В работе Левады были две сквозные особенности. Во-первых, он всегда тяготел к работе сообща. В этом не было ни принудительного советского «коллективизма» (а на самом деле — поруки и заложничества, которые как социальные феномены Леваду-исследователя как раз чрезвычайно интересовали), ни, опять-таки, столь привычного в советском укладе и человеческом складе стремления увильнуть от ответственности, раствориться в толпе и слиться с местностью, «прикинуться несъедобным». Ничего более чуждого Леваде невозможно себе даже представить. Речь совсем об ином. У него была страсть к творчеству социальных форм, способных соединять самых разных людей с различными интересами и горизонтами. Соединять так, чтобы эти формы оставались собой и продолжали действовать даже при самых крутых переменах. Внутренне Левада — это можно было почувствовать лишь в «паузах» его жизни, скажем в часы недомоганий — был очень одинок, но, рискну предположить, это природное одиночество как раз и преодолевалось, деятельно перебарывалось его сознательной волей к коллективности.

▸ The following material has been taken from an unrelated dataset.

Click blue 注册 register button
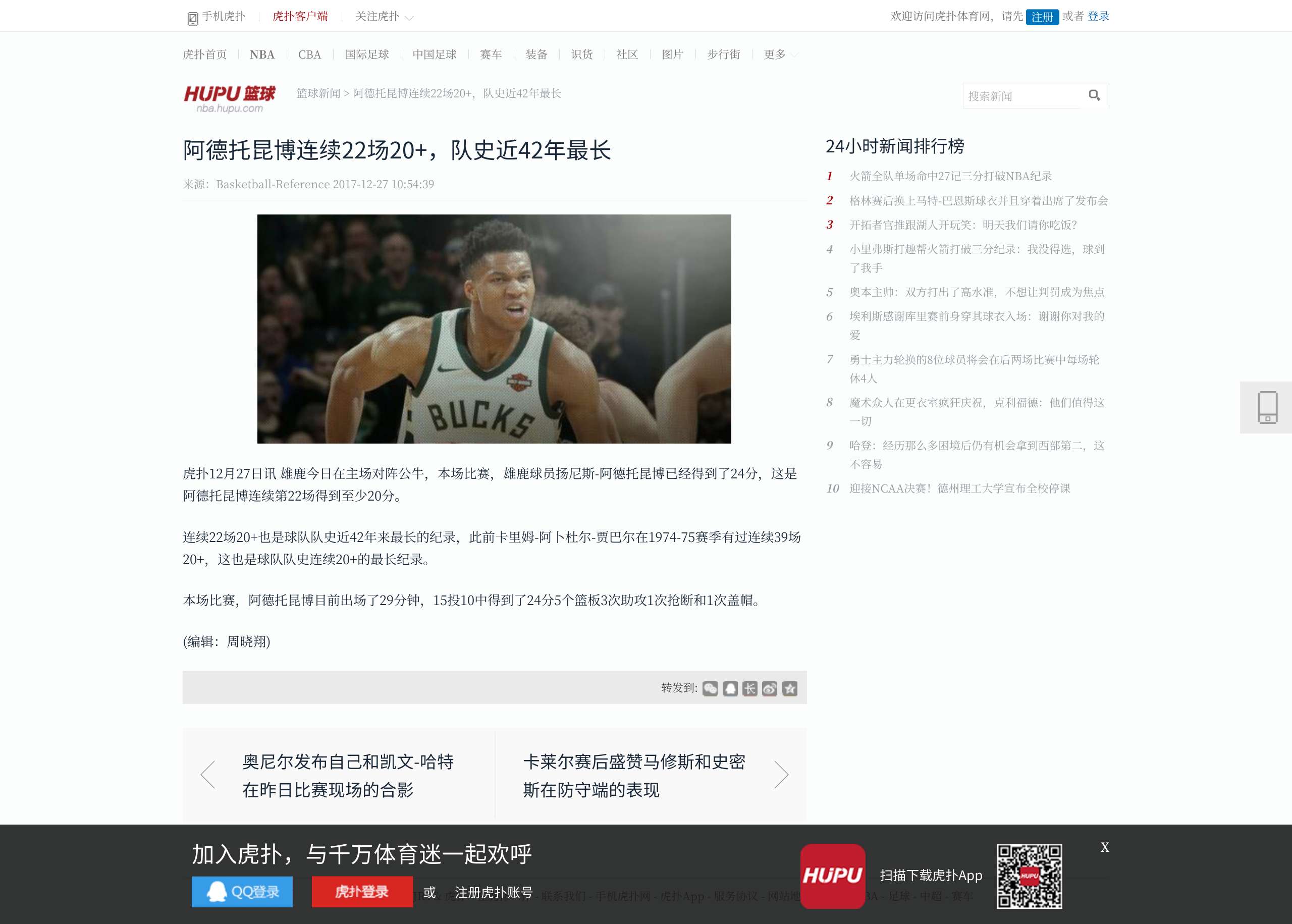point(1042,17)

Во-вторых — оба эти момента неразрывно связаны — Левада был одержим преодолением наличных обстоятельств, преодолением необратимости времени. Не зря его так привлекала социологическая проблема множества и разноплановости времен. И не случайно он скептически относился к ставшей модной во второй половине шестидесятых и в Европе, и у нас категории «свободное время» — конечно, не к самому понятию, а к неким утопическим надеждам на досуг как основу некой «новой цивилизации» или хотя бы отдушины, выхода из тоталитарного режима. У свободы нет какого-то особого времени и места вне общества, считал он: человек свободен во всех формах своей деятельности — и внутри существующих систем, и в борьбе с ними, и за их пределами.

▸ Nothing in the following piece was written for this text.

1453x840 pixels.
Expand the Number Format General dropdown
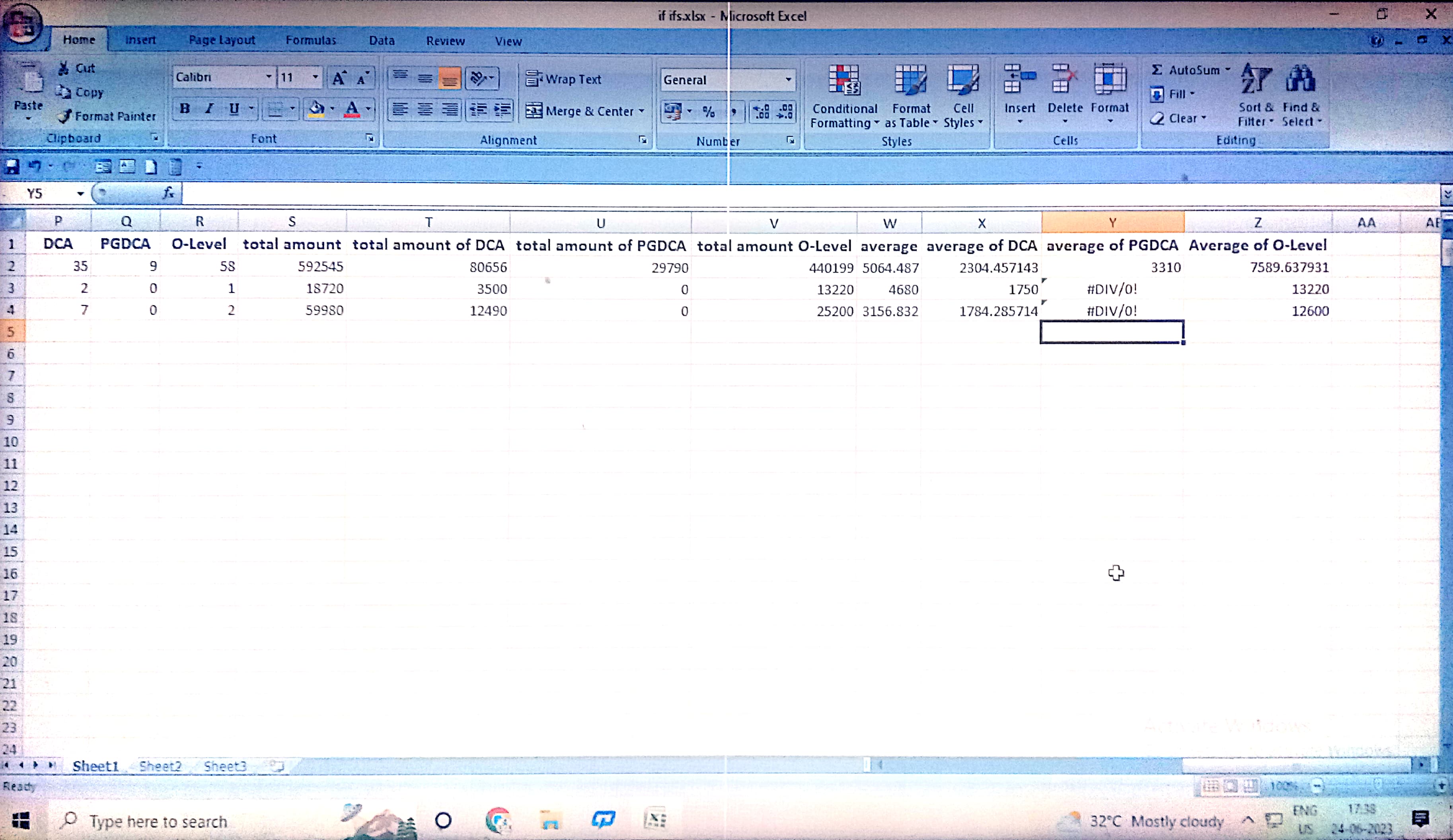pyautogui.click(x=788, y=80)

У всех, кому выпало работать вместе с ним (и, если я правильно понимаю, у него самого), постоянно сохранялось и чувство связи друг с другом, и ощущение динамики, новизны, личного вклада, поиска и, бывало, находки. Творческое отношение к жизни, позиция смыслополагателя, траектория первопроходца придавали его профессиональной работе, гражданским поступкам, моральным оценкам особое свойство: неоспоримое и редкостное достоинство подлинности, собственного и потому всегда первого шага.
В июле 1988-го Левада бросил клич своим прежним сотрудникам и единомышленникам: открылась возможность коллективом (он настаивал на этом!) поступить в недавно открытый, непривычный для советского общества исследовательский институт — Всесоюзный центр изучения общественного мнения, за несколько месяцев до этого созданный Т.И. Заславской и Б.А. Грушиным. Через несколько лет, в 1992-м, Левада возглавил Центр, к тому времени ставший уже Всероссийским. Стремление и умение Юрия Александровича объединять десятки людей для серьезных, масштабных и долговременных замыслов выразились на этот раз в, несомненно, удавшемся, хотя и в единственном числе, социальном эксперименте — построении в постсоветской России институций нового образца, причем практически «из ничего», как бы «с нуля». Так за несколько лет, уже к середине 1990-х, из самых разных специалистов-демографов, экономистов, самообучившихся и самодоучившихся социологов, математиков, историков, искусствоведов, журналистов, психологов, из людей разного возраста и опыта, разных школ и подходов возник единый и в наших условиях совершенно необычный по типу регулярный исследовательский организм. Он не зависим от власти и не связан с нею, он не карьерный по духу взаимоотношений, по профессиональным и жизненным ориентирам ведущих специалистов (они — не технические эксперты при VIPax, принимающих решения). Но Центр не калькирует никаких западных готовых форм, равно как и не приспосабливает к здешним и теперешним задачам структуры прежние, советские.
Левада-Центр — институт первопроходческий, исследовательский, свободный. Самостоятельность — в любом смысле, от познавательного до правового — его изначальная и неотъемлемая черта, которую нельзя присвоить. Как и коллективность, которую нельзя навязать. В 2003 году, когда Центру угрожала принудительная смена руководства, из прежнего ВЦИОМа за своим лидером ушли все до единого человека, причем каждый принимал решение самостоятельно — не было даже никакого общего собрания. Так проявилась реальность этой силы, непривычной для советского порядка и непостижимой для номенклатурного рассудка. Социальный институт такого типа — не вывеска и даже, пользуясь модным словом, не бренд, а система отношений: отношений к себе, к делу, к задачам, к коллегам.